The JPEG format does not support transparency, and most ereaders only support JPEG. So if the user changes the ereader’s background from white to some other color, the white background of your image will show.
While an embedded font will size with the user’s font size choice, images will not. So as the user changes the font size on the device, the text will grow bigger or smaller, but images will not. In the case of images with no words, such as dingbats used for scene breaks or to embellish chapter headings, or your author picture, this may be a desirable outcome. But for chapter headings it might not be.
Images are very much affected by the device’s resolution. Let’s say you create a fancy chapter heading as a 600 pixel wide image. It will not look consistently the same across all devices. For example, the Kindle Fire only supports a 600 pixel resolution across the width, so your image will take the entire width, but on HD models, all of which support at least 800 pixels across the width, that will not be the case (click here for a list of Kindle device specifications.)

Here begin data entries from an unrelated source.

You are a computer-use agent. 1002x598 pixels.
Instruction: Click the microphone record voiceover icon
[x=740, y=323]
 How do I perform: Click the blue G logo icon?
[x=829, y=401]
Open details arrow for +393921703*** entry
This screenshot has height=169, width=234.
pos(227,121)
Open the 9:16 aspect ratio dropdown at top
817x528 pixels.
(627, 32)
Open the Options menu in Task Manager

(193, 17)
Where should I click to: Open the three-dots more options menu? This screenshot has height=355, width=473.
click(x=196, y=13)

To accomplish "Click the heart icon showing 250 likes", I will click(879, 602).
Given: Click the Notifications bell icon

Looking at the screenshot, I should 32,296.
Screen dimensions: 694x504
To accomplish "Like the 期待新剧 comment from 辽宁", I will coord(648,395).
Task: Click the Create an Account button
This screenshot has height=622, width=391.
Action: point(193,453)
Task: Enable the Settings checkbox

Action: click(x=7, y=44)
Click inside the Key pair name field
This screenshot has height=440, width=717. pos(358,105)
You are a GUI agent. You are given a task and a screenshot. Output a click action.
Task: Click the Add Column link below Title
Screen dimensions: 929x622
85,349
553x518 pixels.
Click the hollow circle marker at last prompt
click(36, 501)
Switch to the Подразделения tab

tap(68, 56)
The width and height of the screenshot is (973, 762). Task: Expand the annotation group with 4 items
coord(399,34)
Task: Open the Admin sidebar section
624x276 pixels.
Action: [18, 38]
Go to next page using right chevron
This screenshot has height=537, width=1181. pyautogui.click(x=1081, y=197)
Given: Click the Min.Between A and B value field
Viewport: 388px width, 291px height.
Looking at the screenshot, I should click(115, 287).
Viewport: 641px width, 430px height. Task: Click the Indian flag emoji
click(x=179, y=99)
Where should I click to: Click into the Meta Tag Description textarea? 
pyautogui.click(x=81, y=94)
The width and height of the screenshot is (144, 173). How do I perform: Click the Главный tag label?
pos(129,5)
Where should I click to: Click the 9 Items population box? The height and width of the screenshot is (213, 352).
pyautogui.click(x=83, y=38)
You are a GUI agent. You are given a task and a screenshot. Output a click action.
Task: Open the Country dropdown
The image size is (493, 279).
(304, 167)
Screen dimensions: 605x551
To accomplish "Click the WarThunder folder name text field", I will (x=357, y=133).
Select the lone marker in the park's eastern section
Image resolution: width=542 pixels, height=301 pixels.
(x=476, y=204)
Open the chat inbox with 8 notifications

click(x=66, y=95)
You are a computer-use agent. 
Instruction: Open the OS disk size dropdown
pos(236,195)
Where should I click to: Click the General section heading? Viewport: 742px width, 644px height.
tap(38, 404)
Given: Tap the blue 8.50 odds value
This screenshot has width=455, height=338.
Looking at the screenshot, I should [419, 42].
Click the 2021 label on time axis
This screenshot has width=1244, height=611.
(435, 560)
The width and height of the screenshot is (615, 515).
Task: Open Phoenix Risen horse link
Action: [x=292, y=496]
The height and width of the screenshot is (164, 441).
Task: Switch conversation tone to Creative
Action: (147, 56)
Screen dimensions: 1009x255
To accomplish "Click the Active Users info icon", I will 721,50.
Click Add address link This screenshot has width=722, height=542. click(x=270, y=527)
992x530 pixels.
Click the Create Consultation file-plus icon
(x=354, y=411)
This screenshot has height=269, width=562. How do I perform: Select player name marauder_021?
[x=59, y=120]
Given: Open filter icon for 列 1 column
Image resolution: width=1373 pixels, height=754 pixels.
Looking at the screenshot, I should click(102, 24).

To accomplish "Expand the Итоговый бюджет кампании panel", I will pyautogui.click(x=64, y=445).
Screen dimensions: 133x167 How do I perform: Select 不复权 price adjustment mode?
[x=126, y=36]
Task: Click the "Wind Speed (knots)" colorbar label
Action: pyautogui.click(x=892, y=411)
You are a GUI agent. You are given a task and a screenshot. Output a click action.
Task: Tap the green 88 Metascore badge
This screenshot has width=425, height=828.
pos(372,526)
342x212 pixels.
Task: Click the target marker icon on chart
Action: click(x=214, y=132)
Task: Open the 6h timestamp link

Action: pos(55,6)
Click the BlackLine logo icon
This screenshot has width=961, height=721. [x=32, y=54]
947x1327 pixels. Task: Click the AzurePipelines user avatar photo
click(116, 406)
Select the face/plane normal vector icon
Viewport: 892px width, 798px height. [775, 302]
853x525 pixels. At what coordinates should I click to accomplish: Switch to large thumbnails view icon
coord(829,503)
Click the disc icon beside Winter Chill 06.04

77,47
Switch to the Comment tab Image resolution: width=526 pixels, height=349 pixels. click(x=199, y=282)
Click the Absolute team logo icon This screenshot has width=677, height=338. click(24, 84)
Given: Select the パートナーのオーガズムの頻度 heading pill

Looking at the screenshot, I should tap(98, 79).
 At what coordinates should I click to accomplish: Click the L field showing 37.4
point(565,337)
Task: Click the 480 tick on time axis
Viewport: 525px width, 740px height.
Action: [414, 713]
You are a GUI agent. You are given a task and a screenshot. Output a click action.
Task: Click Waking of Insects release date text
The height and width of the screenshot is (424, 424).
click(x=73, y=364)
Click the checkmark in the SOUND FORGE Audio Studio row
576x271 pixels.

Of course, you can tell the device that the image should take 100% of the width (or any %, for that matter), but then if proportions are to be maintained the device will also have to change the image’s height.
The take away is that you should test your book on devices of different sizes and screen resolutions to make sure the look is acceptable to you on every device.
How to get the right image size for ebook
The words you most need to remember here are “resolution” and “save for web.” For this tutorial, I am using Photoshop, but any photo editing program should have similar options.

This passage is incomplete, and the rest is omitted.